SphK1 and SphK2 are required for migration of murine MC towards antigen

MC migrate towards a variety of stimuli, such as SCF, highly cytokinergic IgE, antigen, S1P, as well as cytokines and chemokines (30, 48, 49). Jolly et al. reported that MC migration to antigen was mediated through FcεRI-mediated activation of SphK1, which leads to the formation of S1P and to the subsequent transactivation of S1PR1 receptor (30). This model of S1P-dependent migration was also shown for HuMC (31).
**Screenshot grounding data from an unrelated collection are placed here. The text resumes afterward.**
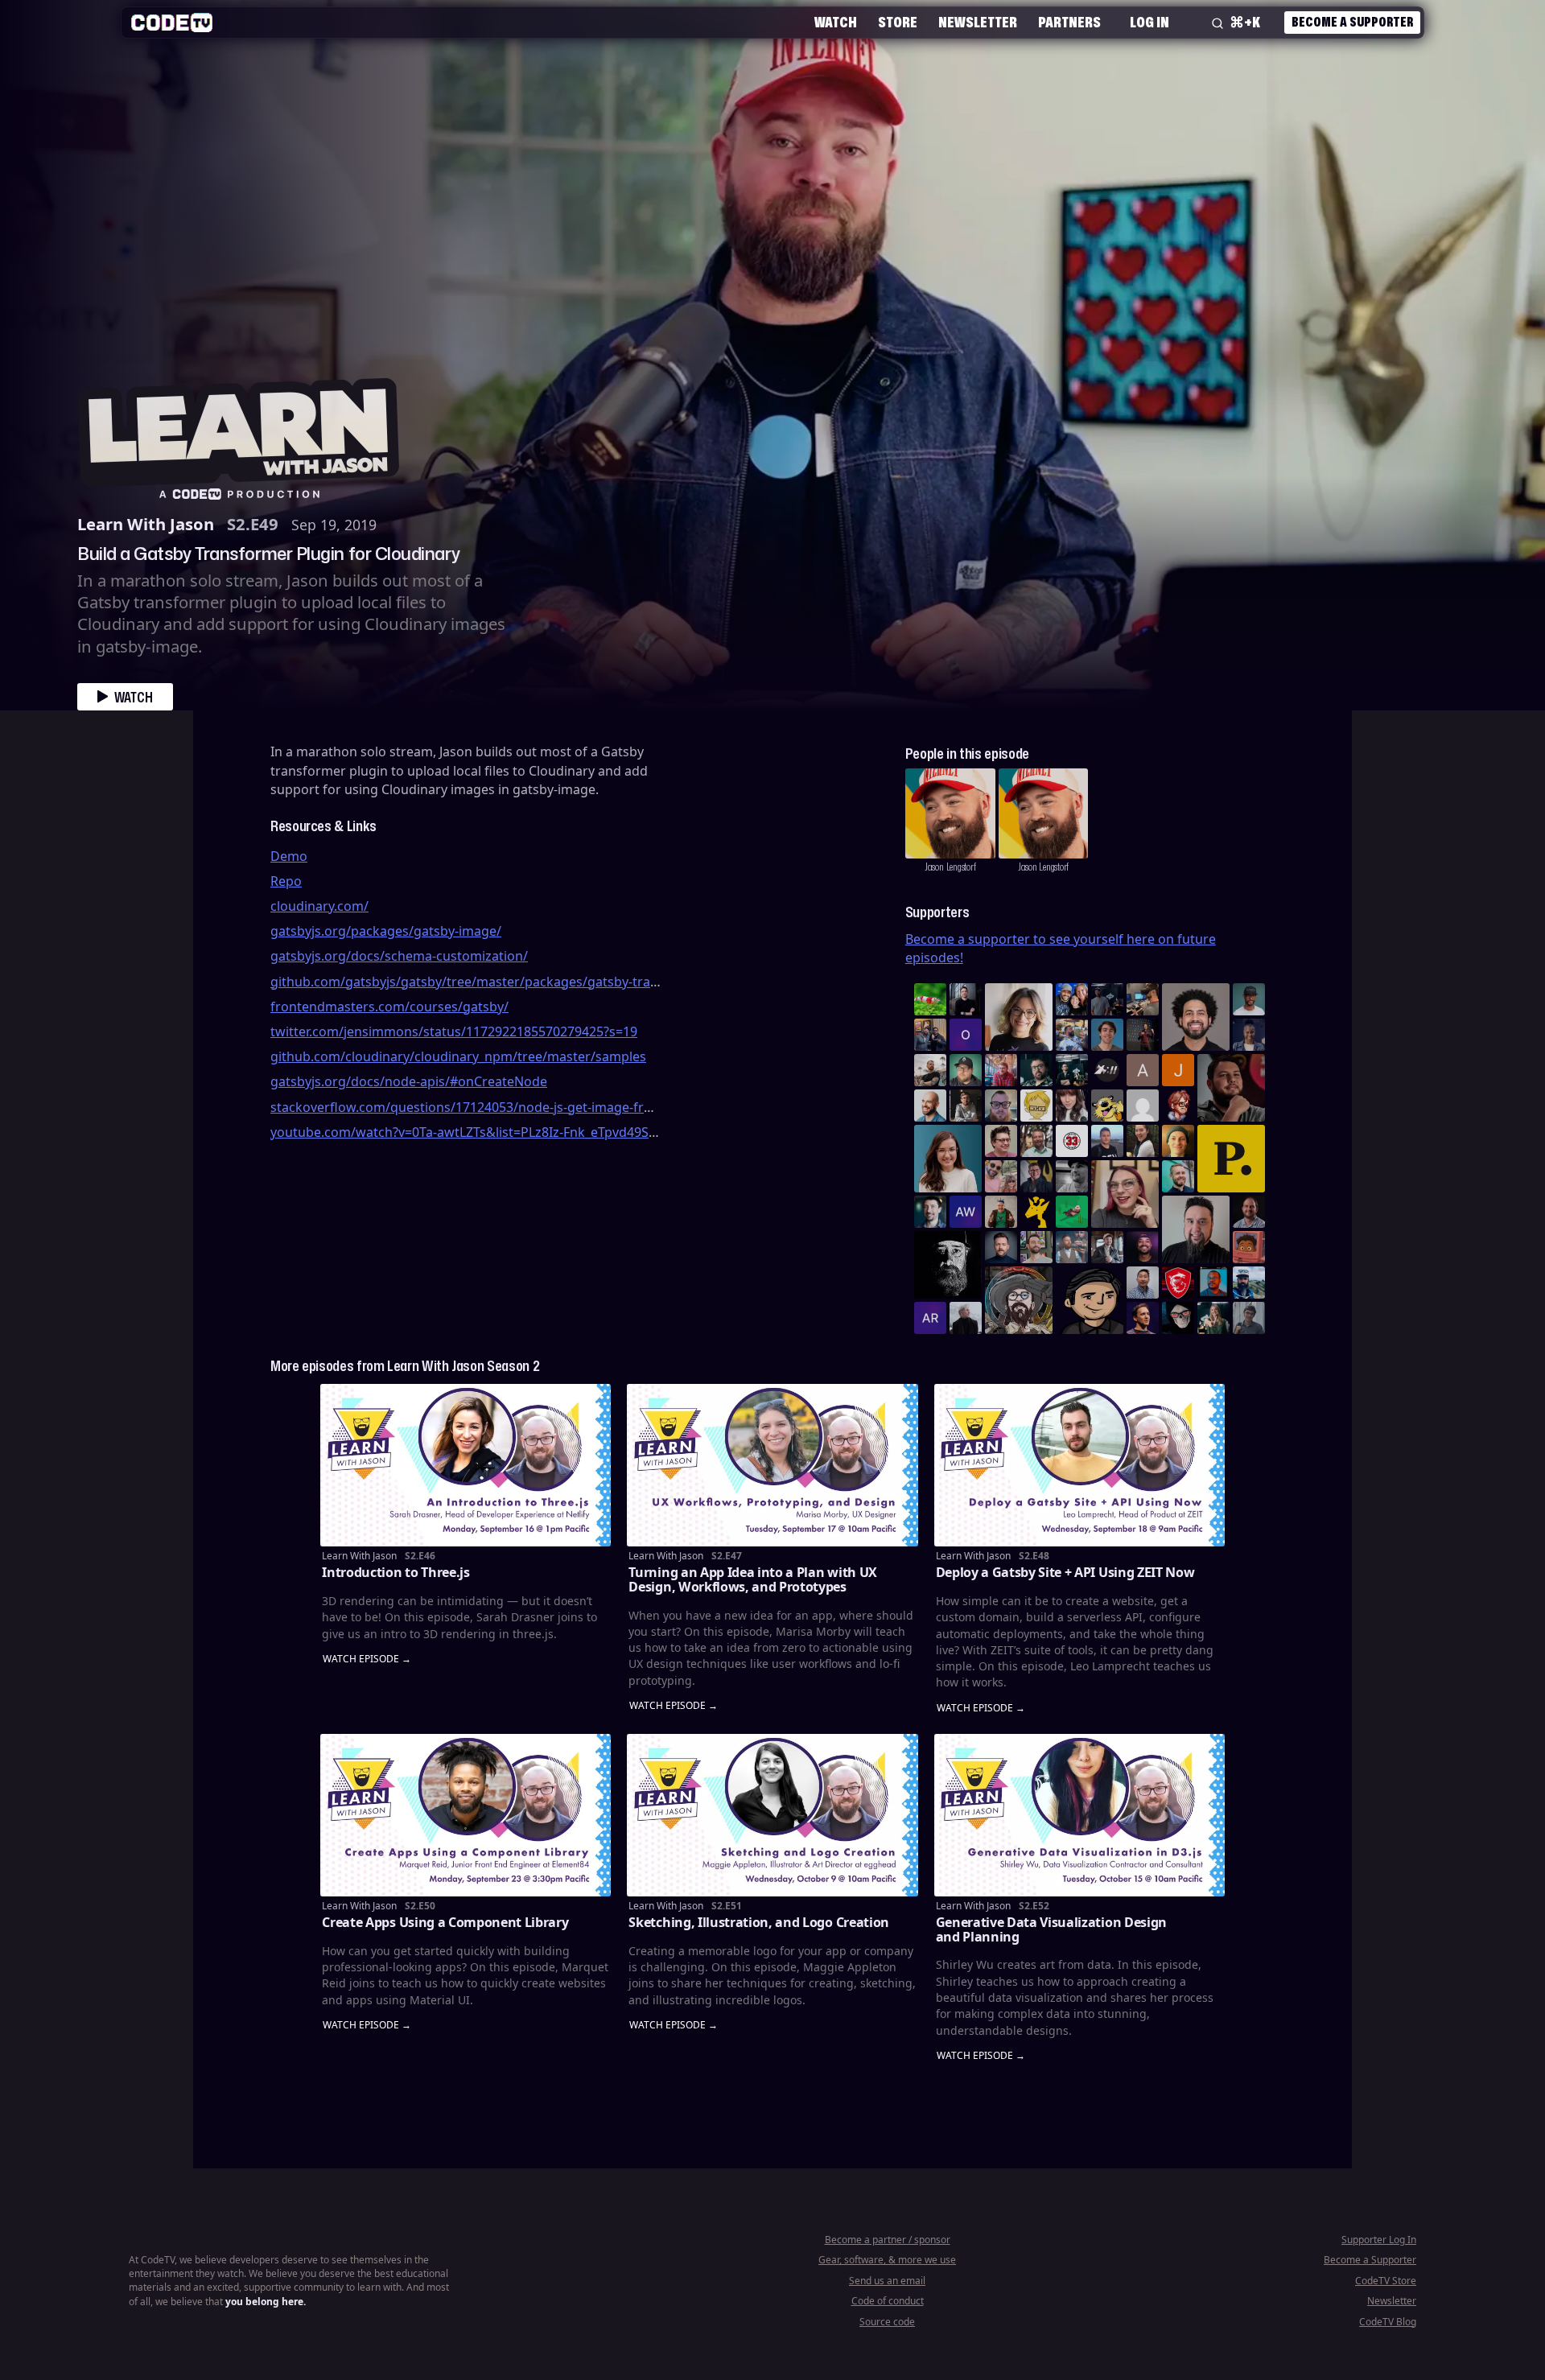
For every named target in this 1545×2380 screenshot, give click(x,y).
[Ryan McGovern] (1001, 1105)
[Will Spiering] (1072, 1176)
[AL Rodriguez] (930, 1318)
Using LDMC and BMMC derived from SphK1 and SphK2-null mice, we found that both SphK isoforms were required for MC migration towards antigen in a transwell migration assay (Fig. 5A, 5B) as well as migration towards SCF (30 ng/ml, data not shown). Furthermore, the absence of both SphK1 and SphK2 in LDMC did not show additional reduction (Fig. 5A). Similarly, shRNA silencing of SphK1 and SphK2 also caused a marked impairment in MC migration in both PDMC and BMMC, indicating a role for both isoenzymes in MC migration (Fig. 5C, 5D) that contrasted with the dominant role for SphK2 in murine MC degranulation and cytokine production.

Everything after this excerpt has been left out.